To answer just that question, Jonathan Rauch writes this book he calls The Happiness Curve: Why Life Gets Better After 50.  His thesis, based on interviewing lots of people in mid-life, and extensive research in the field of happiness—he speaks to many scholars who have published important pieces about happiness—is this:  In our 50s, we are hard wired to make three pivots that bring us greater peace and happiness.

We pivot from competition to collaboration.  In our 20s, 30s and 40s, we look around and ask: how can I climb to the top of my field?  I want to make partner.  I want to get published.  I want to become tenured.  I want to create my business.  I want to make a name for myself in my field. We are on the make, striving, seeking, not yielding. There is nothing wrong with this.  Rauch is not judging this.  Indeed he readily acknowledges that he did it himself. He was that striver and seeker in his field of journalism.  He observes that such striving and seeking and competing is part of a natural and normal life journey. But here is the thing.  It has a cost. Even if we are successful, there is a cost.  We are not at peace.  And then, also part of a natural and normal life journey, according to Rauch, in our 50s we look around and ask not how can I compete, but how can I collaborate?  What can I build with you?  That pivot, from competition to collaboration, allows for more peace.  To quote the MVP of Super Bowl 53, Julian Edelman: “Why you gotta hate? Collaborate”

Here is the second pivot, from comparison to compassion.  In those striving decades, I look around and I want to be better than.  Look to your left.  Who has more than me?  Look to your right.  Who is doing better than me?  All of this gives us no peace.  As Andy Stanley, the pastor of North Point Church in Atlanta, puts it, there is no win in comparison.  But in our 50s we look around and ask a different question: not how can I be better than you, but how can I be helpful to you?  How can I make your life better?  That pivot, from comparison to compassion, allows for more peace.

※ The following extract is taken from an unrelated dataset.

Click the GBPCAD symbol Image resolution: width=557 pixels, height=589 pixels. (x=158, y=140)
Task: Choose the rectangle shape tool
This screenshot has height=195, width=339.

And the third pivot is from striving and seeking to gratitude.  In our 20s, 30s and 40s, in those decades when we are on the make, our focus is on the next.  What is my next job?  What is my next chapter?  What is my next house?  What is my next shiny new accomplishment, thing, resume builder? Next!  But in our 50s, we ask a different question. Not what is next, but what is good and right about our life right now.  What a beautiful question.  What is good and right about our life right now.  Let’s count our blessings, now.  This pivot from striving for next to grateful for now allows for more peace.

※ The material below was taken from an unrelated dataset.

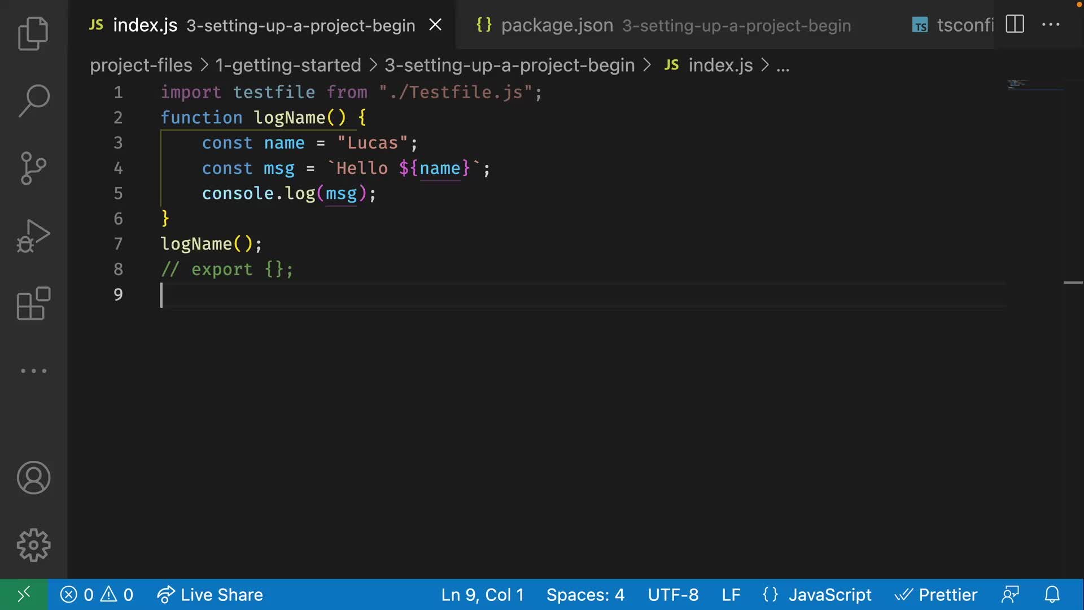The image size is (1084, 610).
Task: Open the Run and Debug view
Action: [33, 236]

From competition to collaboration. From comparison to compassion. From striving to gratitude.   If we have not yet made these pivots, let’s not wait for the happiness curve in our 50s to save us.  It is not written in the Torah that in the decades of our 20s, 30s and 40s we need to be over-stressed and over-stretched seekers and strivers.  We can save ourselves a lot of angst if we make these pivots right now.   In Daniel’s prophecy the goat goes it alone.  But in real life if we want to be truly happy, we never do. We are happier when we build something beautiful with people we love.

Which brings us back to last Sunday night in Atlanta.

In last year’s Super Bowl against the Eagles, Tom Brady had a historic day, throwing for 505 yards, the most ever by a quarterback in a Super Bowl.  The Patriots lost.

In this year’s Super Bowl,  Brady played fine, but it was not his best game by any stretch.  But he was part of a team that was playing on all cylinders.  The defense completely shut down the Rams’ super potent offense.  The offensive line blocked and protected.  Brady famously sent an Instagram of his white jersey, unsoiled, to his offensive line thanking them for protecting him so well. His running backs ran well.  Gronk and Edelman caught his passes.  When the game was over, we all saw the hug Brady gave Edelman, and Brady was so happy to call his receiver MVP.

How does the goat beat the ram?  With a lot of help from our friends. That is true for Tom Brady.  That is true for all of us.  Shabbat shalom.